— Task to complete —
Write out the material as a numbered list, starting at the line containing "Given: Open the Tools menu" and ending at the line containing "click(x=73, y=296)", with no blank lines.

• • • •

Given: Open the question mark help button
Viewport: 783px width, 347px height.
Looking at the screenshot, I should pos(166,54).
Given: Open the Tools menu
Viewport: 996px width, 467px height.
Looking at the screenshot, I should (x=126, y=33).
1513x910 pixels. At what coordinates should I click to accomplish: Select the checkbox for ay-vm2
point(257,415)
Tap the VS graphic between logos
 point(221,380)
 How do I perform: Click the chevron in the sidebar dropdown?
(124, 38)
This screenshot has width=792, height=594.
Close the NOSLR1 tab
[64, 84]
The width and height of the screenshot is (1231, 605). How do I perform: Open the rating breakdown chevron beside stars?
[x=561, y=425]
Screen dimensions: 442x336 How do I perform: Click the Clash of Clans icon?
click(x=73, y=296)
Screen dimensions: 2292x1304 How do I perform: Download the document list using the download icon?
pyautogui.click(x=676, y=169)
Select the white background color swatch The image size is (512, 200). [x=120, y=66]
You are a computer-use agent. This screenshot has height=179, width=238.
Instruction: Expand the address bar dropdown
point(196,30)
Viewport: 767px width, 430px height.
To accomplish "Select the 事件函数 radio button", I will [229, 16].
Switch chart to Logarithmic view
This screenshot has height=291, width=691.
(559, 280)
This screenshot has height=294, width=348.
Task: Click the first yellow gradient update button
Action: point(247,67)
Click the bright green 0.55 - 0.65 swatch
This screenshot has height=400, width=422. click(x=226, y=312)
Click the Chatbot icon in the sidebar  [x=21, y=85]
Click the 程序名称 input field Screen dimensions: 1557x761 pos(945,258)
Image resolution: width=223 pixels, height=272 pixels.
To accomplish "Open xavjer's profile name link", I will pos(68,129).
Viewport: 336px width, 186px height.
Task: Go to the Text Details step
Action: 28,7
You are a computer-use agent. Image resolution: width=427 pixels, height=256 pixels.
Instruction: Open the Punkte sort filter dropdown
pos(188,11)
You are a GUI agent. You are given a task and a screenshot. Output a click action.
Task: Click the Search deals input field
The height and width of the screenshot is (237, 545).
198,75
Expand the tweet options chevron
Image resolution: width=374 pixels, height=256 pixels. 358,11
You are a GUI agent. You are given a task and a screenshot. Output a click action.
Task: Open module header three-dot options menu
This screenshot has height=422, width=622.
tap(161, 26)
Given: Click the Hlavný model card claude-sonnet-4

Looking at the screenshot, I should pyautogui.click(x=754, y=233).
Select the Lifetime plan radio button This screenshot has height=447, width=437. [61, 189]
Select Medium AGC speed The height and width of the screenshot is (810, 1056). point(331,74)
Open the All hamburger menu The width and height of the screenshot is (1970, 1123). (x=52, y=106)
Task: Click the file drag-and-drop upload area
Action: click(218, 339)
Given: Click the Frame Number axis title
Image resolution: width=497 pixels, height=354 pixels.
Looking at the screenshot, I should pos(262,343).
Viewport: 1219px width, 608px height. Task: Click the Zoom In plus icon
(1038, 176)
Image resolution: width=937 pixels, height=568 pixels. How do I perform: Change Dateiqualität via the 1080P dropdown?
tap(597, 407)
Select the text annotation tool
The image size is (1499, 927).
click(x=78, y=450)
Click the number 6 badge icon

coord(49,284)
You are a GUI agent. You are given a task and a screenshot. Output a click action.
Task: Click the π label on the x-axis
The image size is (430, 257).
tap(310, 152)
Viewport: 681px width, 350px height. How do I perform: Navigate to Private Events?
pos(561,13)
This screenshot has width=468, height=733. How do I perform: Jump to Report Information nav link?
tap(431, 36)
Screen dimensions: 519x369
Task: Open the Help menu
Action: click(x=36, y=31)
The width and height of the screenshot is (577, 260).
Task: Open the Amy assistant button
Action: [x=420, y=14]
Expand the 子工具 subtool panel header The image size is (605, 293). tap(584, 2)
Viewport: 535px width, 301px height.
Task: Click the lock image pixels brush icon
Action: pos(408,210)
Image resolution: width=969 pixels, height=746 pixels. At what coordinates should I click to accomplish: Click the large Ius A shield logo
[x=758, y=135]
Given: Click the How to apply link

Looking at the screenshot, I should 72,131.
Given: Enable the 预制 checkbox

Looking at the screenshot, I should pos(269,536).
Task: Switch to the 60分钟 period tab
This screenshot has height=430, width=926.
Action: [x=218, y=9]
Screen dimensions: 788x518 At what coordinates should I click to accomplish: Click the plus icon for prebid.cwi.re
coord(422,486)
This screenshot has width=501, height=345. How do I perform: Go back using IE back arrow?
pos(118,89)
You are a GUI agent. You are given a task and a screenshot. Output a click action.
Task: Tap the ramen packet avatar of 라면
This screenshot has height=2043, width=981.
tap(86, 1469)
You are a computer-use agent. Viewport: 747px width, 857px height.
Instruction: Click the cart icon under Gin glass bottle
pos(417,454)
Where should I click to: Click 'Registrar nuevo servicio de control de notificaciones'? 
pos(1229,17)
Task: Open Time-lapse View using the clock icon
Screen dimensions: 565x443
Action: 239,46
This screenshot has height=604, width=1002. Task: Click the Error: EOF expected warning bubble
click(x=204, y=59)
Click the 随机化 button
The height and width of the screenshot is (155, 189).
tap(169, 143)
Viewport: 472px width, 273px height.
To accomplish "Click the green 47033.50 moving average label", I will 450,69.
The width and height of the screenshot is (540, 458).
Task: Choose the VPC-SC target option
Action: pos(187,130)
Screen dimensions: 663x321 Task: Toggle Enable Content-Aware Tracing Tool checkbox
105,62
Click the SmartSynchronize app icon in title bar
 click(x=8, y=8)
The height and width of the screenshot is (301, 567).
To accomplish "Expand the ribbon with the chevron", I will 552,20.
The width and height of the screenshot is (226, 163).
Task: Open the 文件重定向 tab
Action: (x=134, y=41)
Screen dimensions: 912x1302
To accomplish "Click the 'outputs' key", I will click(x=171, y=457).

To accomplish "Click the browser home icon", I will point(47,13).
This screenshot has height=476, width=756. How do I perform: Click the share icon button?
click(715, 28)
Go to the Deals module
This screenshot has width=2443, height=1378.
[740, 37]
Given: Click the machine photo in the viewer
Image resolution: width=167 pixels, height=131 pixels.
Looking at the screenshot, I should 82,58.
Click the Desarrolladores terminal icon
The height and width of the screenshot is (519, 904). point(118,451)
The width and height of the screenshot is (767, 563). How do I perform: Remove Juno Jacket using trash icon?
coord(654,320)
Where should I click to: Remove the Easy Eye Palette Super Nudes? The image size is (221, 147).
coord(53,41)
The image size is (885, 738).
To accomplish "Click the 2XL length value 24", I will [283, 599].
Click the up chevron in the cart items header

• • • •

— Finished answer —
1. Given: Open the Tools menu
2. Viewport: 996px width, 467px height.
3. Looking at the screenshot, I should (x=126, y=33).
4. 1513x910 pixels. At what coordinates should I click to accomplish: Select the checkbox for ay-vm2
5. point(257,415)
6. Tap the VS graphic between logos
7.  point(221,380)
8.  How do I perform: Click the chevron in the sidebar dropdown?
9. (124, 38)
10. This screenshot has width=792, height=594.
11. Close the NOSLR1 tab
12. [64, 84]
13. The width and height of the screenshot is (1231, 605). How do I perform: Open the rating breakdown chevron beside stars?
14. [x=561, y=425]
15. Screen dimensions: 442x336 How do I perform: Click the Clash of Clans icon?
16. click(x=73, y=296)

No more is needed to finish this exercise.